Cuando entraron a Texas, los agentes de migraciones los corretearon una vez, se separaron y el guía del grupo los abandonó. Orfilia, Edgar y un muchacho salvadoreño esquivaron serpientes hasta el anochecer y se escondieron entre matorrales. Oían al coyote llamar a la luna, a los jabalíes bufando. A la mañana salieron juntando botellas de agua, clavando los pies en la arena. Encontraron una bolsa de Doritos y otra de Cheeto’s y se las comieron. Cuando ya no pudieron dar un paso más, Edgar encabezó la salida hacia la carretera en busca de ayuda: se encontraron con las camionetas de la policía de fronteras. Habían caminado desde las siete de la tarde de un día hasta las cinco de la tarde del otro.

Era el fin, uno malo, aunque mejor que otro definitivo. “Vi morir a una persona que me pedía que la ayude”, dice Edgar a su tía en dos páginas con pocas pausas, “pero desgraciadamente uno va luchando por su vida”.

¿Salvarse sólo es dejar siempre una frontera atrás?

***

Es marzo, es el principio.

Ingrid, en ese principio, no sabía nada de esto. De Falfurrias, alacranes, cuerpos pútridos, salvaciones. Ingrid sólo tenía fe y alegrías. Ingrid es hermana de Orfilia —la Mélita — y tía de Edgar —el Edgarcito — y cuando el viaje comenzó un 13 de febrero calculó de doce a quince días para tenerlos en su departamento nuevo, un sótano remodelado, con cocina y sala amplias, en las afueras de Washington, DC. Ingrid tiene treinta y cinco años, determinación de huracán y, de tanto en tanto, ayuda en mi casa. Nació y se crió en el este de Guatemala, en los llanos de los que abusa el río Motagua, en un caserío, Champas Corrientes, tan pequeño que puede confundirse con los restos de un pueblo anterior. En Champas, Ingrid tiene un campito y algunas vacas, muchos amigos, más familia y demasiados miedos enterrados. En Estados Unidos no tiene mucho, empezando por los papeles, que no existen.

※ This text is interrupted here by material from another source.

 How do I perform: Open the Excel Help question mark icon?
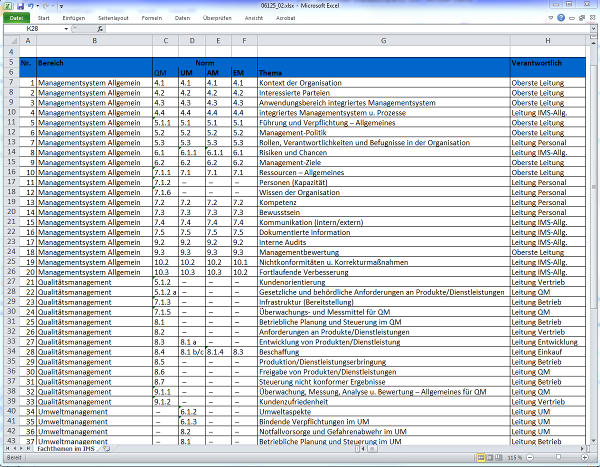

Todo pareció ir normal hasta que Orfilia y Edgar pasaron del espacio crudo de México a McAllen, Texas, cuando comenzó el apagón frecuente, las llamadas salteadas y breves. Ingrid habló con Orfilia —la Mélita — una tarde a inicios de marzo: estaban en una casa de la frontera cuidados por una señora, de quien usó el celular, a la espera de que las patrullas americanas relajasen la vigilancia.

—Tiene que caminar veinticuatro horas para pasar. Hay mucha policía. Uno cada dos brazadas. Raro.

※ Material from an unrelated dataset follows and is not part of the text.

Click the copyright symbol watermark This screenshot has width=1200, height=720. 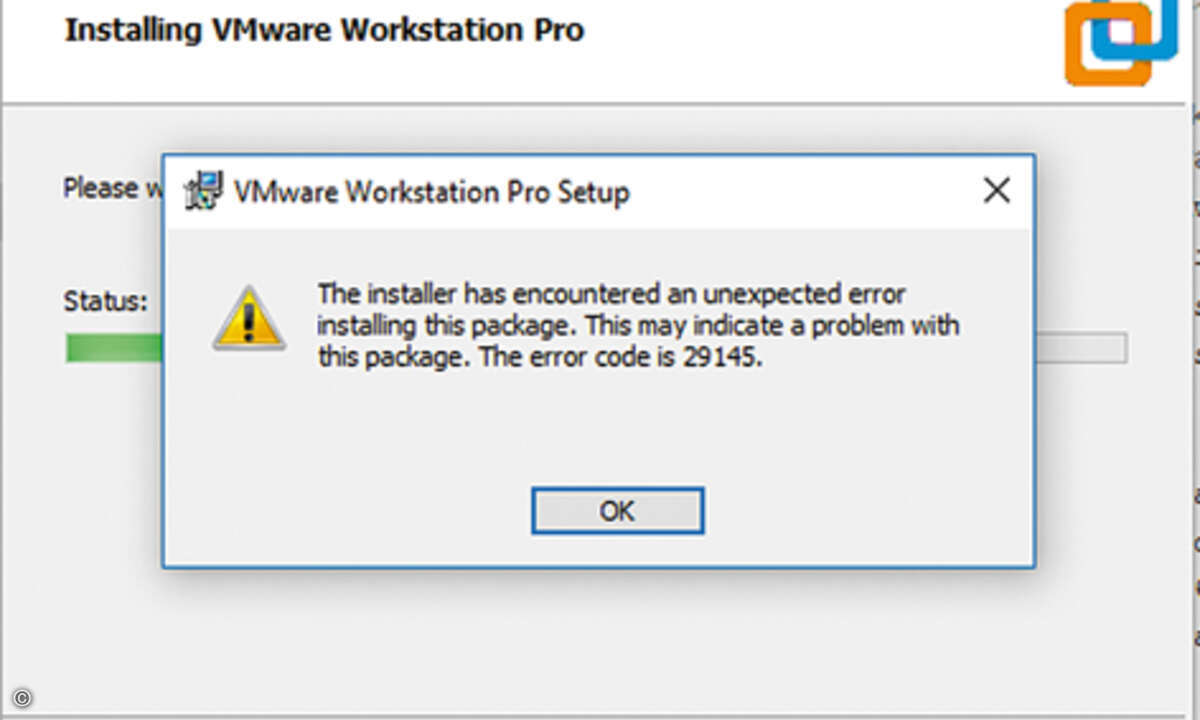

—La frontera está complicada estos días.

—Da miedo eso.

En las semanas precedentes, los representantes republicanos y demócratas se habían reunido varias veces en el Congreso. The New York Times y hasta los medios en español hablaban de urgencias para cerrar una reforma migratoria para los millones de indocumentados que viven en Estados Unidos. La reforma es un camino con púas, diez años de espera para la residencia, tres más para la ciudadanía, pagar impuestos atrasados y multas. Las organizaciones hispanas parecían verla más como una claraboya o una pequeña ventana empotrada alto en la pared que como una puerta.

—Ya están adentro –digo —. Los narcos están del otro lado. ¿A qué le temes? Si está en McAllen, ya está aquí.

Ingrid juega con mi hijo Matteo en el piso de la sala de casa. Han construido una vía para que circule Thomas The Train con cuatro vagones de ganado.

—Sí, pero igual. Me preocupa que le pase algo.

—¿Algo?

—Algo malo. Ya sabe, lo que hacen. Se habla mucho de esta gente que —, y decapita el aire pasándose la palma por el cuello —.

Ingrid habló con firmeza, como sobreponiéndose a lo que decía, como evitando que las palabras digan y que al decir las sienta. Busca apoyo: me mira por él.

—Lo único que podría pasar —menosprecio al miedo — es que los detengan y los deporten.

—Tranquila, lo peor ya pasó.

Nunca vi las púas con que nacía mi respuesta.